Die Analyse der verpatzten Weltmeisterschaft in Russland oder des „Debakels“, wie Löw sagte, wurde vom öffentlich-rechtlichen Fernsehen in alle deutschen Wohnzimmer übertragen und hatte fast schon Seminarcharakter. Löw ließ die letzten acht Jahre seines Wirkens Revue passieren. Man habe sich intern in den letzten Wochen „die Mühe gemacht“, die letzten drei Weltmeisterschaften zu analysieren und dabei auch Daten zu vergleichen. Zur Veranschaulichung der Ergebnisse wurden die Zahlen via Projektor an die Wand geworfen.
Kurz gefasst, will das DFB-Team strategisch wieder ausbalancierter und emotional leidenschaftlicher spielen, um auf die Erfolgsspur zurückzukommen. Bei der WM 2010, dozierte Löw, sei die deutsche Elf von einer starken Defensive geprägt gewesen und mit erfolgreichem Konterfußball bis ins Halbfinale gezogen. Die Weiterentwicklung zu mehr Ballbesitzfußball habe zum Titelgewinn 2014 später in Brasilien geführt. Die Daten der letzten acht Jahre, konstatierte Löw, haben gezeigt: „2014 lagen wir in der goldenen Mitte.“
Sein größter Fehler sei bei dem WM-Turnier in diesem Sommer die Einschätzung gewesen, mit noch mehr Ballbesitz durch die Vorrunde kommen zu können, um danach die Strategie etwas zu modifizieren. „Das war fast schon arrogant.

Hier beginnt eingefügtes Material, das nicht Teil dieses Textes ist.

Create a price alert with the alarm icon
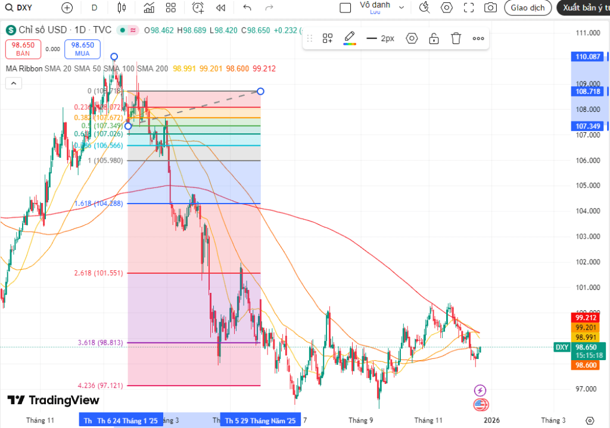The height and width of the screenshot is (428, 610). click(198, 8)
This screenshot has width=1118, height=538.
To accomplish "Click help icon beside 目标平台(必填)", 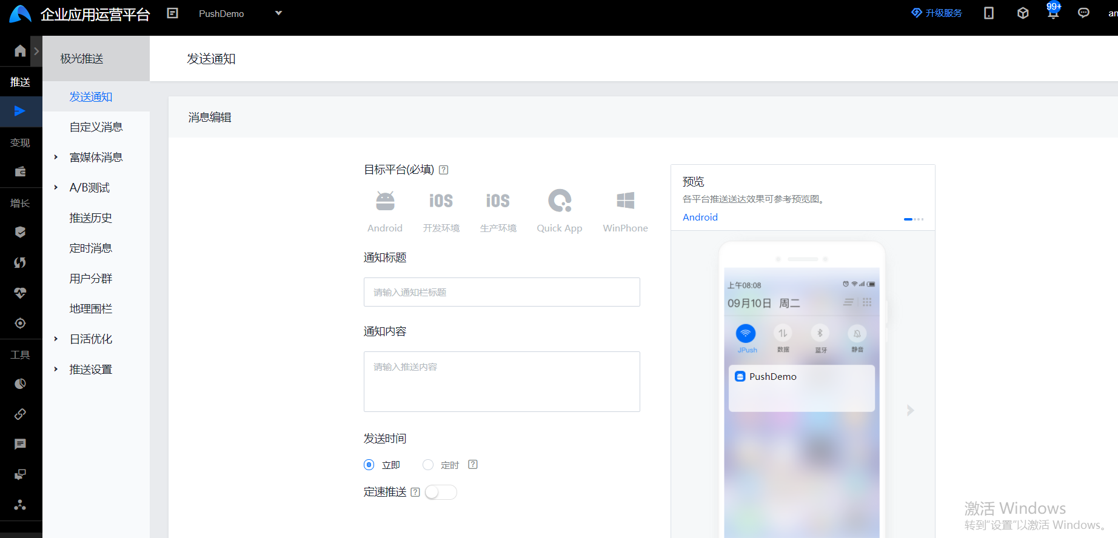I will 444,170.
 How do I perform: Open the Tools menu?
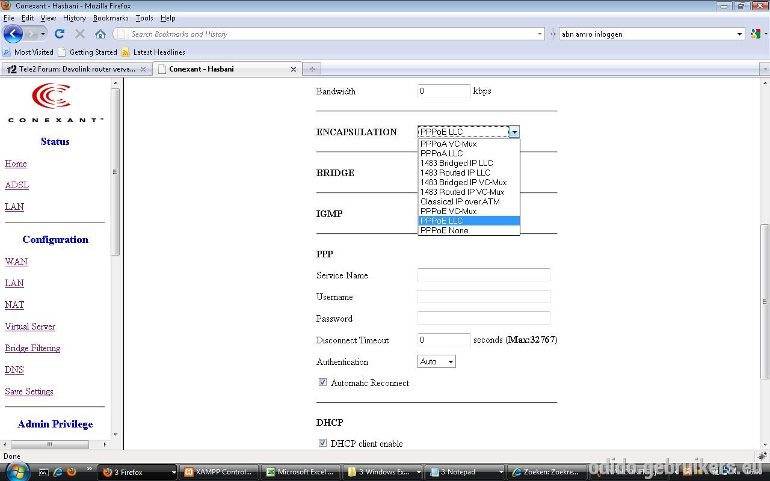144,18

Ich wollte das auf die Spitze treiben, noch mehr perfektionieren“, geißelte sich Joachim Löw selbst. Er hätte auf mehr Stabilität achten sollen.
Mehr Feuer entfachen
Aus den detaillierten Studien hat Löw nun mit Blick nach vorn folgenden Schluss gezogen: Das deutsche Nationalteam muss sich wieder zurück zur goldenen Mitte bewegen, wieder schneller werden im Passspiel, wieder flexibler auftreten und weniger ins Risiko gehen.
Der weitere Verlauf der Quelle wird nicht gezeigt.